## Exercise requirements
Every entry in the data below needs to be repeated exactly.

··· Extracted data ···

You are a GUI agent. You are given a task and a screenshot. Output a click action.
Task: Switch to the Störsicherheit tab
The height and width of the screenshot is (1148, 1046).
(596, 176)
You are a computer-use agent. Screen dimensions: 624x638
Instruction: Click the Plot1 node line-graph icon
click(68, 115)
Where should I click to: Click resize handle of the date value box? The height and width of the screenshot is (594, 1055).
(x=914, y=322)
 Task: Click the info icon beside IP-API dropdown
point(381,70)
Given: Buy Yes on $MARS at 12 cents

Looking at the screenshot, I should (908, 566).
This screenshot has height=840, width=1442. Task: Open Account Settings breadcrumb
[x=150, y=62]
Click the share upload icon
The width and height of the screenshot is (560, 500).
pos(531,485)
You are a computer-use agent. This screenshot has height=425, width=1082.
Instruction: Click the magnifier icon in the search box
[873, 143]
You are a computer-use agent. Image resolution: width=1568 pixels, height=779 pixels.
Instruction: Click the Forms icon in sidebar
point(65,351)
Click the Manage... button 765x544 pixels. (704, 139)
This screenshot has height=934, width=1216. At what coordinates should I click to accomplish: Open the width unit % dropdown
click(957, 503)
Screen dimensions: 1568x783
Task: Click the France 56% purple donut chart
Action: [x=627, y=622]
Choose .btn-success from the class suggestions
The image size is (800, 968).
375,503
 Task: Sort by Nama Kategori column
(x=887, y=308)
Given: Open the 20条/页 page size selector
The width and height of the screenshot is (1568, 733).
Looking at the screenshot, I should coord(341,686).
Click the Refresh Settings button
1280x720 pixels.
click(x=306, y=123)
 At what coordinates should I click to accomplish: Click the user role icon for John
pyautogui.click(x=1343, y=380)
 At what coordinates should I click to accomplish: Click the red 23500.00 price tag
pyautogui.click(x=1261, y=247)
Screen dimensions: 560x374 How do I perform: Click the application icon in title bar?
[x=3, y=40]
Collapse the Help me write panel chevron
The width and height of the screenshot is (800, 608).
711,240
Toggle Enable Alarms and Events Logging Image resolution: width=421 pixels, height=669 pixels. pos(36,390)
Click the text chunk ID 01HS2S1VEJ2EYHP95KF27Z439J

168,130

···

## Answer to the problem
You are a GUI agent. You are given a task and a screenshot. Output a click action.
Task: Switch to the Störsicherheit tab
The height and width of the screenshot is (1148, 1046).
(596, 176)
You are a computer-use agent. Screen dimensions: 624x638
Instruction: Click the Plot1 node line-graph icon
click(68, 115)
Where should I click to: Click resize handle of the date value box? The height and width of the screenshot is (594, 1055).
(x=914, y=322)
 Task: Click the info icon beside IP-API dropdown
point(381,70)
Given: Buy Yes on $MARS at 12 cents

Looking at the screenshot, I should (908, 566).
This screenshot has height=840, width=1442. Task: Open Account Settings breadcrumb
[x=150, y=62]
Click the share upload icon
The width and height of the screenshot is (560, 500).
pos(531,485)
You are a computer-use agent. This screenshot has height=425, width=1082.
Instruction: Click the magnifier icon in the search box
[873, 143]
You are a computer-use agent. Image resolution: width=1568 pixels, height=779 pixels.
Instruction: Click the Forms icon in sidebar
point(65,351)
Click the Manage... button 765x544 pixels. (704, 139)
This screenshot has height=934, width=1216. At what coordinates should I click to accomplish: Open the width unit % dropdown
click(957, 503)
Screen dimensions: 1568x783
Task: Click the France 56% purple donut chart
Action: [x=627, y=622]
Choose .btn-success from the class suggestions
The image size is (800, 968).
375,503
 Task: Sort by Nama Kategori column
(x=887, y=308)
Given: Open the 20条/页 page size selector
The width and height of the screenshot is (1568, 733).
Looking at the screenshot, I should coord(341,686).
Click the Refresh Settings button
1280x720 pixels.
click(x=306, y=123)
 At what coordinates should I click to accomplish: Click the user role icon for John
pyautogui.click(x=1343, y=380)
 At what coordinates should I click to accomplish: Click the red 23500.00 price tag
pyautogui.click(x=1261, y=247)
Screen dimensions: 560x374 How do I perform: Click the application icon in title bar?
[x=3, y=40]
Collapse the Help me write panel chevron
The width and height of the screenshot is (800, 608).
711,240
Toggle Enable Alarms and Events Logging Image resolution: width=421 pixels, height=669 pixels. pos(36,390)
Click the text chunk ID 01HS2S1VEJ2EYHP95KF27Z439J

168,130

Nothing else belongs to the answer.